==== RAW DATA

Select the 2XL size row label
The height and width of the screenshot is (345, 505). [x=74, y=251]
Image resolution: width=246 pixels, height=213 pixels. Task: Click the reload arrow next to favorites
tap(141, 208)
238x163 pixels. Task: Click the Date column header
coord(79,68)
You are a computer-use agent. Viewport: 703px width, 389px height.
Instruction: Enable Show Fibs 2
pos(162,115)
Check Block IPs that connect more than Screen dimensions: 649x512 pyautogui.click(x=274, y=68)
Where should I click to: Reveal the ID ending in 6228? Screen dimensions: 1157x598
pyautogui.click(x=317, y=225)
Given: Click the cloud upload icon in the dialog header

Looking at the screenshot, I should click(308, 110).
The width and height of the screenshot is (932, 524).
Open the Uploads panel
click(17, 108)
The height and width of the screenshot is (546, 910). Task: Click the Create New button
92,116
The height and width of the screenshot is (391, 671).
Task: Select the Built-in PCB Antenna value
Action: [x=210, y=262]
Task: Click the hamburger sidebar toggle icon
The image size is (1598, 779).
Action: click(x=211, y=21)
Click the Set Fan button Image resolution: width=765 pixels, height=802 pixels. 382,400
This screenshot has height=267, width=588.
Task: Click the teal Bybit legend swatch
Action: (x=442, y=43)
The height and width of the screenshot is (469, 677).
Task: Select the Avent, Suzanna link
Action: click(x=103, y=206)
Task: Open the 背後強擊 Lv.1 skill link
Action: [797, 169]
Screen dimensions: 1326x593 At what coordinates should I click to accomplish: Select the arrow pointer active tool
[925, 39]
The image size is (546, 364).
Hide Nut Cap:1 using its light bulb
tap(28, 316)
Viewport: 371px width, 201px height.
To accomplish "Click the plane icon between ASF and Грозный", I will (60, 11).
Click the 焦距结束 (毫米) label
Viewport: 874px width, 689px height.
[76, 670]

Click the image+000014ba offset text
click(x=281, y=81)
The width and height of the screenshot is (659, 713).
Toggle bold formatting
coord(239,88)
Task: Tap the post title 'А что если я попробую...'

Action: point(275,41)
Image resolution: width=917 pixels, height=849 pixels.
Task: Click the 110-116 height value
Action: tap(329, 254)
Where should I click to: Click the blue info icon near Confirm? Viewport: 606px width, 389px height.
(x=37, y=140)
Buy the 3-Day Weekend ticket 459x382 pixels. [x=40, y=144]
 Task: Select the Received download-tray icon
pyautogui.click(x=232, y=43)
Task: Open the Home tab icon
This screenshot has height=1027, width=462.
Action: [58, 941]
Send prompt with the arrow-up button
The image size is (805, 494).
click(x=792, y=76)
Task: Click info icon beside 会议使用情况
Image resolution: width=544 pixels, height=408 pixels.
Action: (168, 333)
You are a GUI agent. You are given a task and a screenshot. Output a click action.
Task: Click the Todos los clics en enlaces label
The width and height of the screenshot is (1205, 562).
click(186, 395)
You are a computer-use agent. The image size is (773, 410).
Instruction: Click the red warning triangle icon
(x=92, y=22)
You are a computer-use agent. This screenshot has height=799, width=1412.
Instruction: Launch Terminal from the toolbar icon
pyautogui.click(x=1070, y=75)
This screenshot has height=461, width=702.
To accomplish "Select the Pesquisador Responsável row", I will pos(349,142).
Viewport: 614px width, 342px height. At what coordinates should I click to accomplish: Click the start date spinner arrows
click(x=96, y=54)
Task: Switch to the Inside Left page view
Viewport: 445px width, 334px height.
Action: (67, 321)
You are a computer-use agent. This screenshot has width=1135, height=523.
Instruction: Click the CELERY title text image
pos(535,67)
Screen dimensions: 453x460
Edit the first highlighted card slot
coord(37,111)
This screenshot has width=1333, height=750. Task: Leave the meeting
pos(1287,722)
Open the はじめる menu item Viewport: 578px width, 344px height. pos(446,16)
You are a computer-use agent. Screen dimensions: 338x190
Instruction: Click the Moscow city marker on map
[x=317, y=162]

========

- _WORK INSTRUCTIONS_: Work through the entries above line by line, counting each one that includes the word "will", and give the final number only.

- _ANSWER SECTION_: 2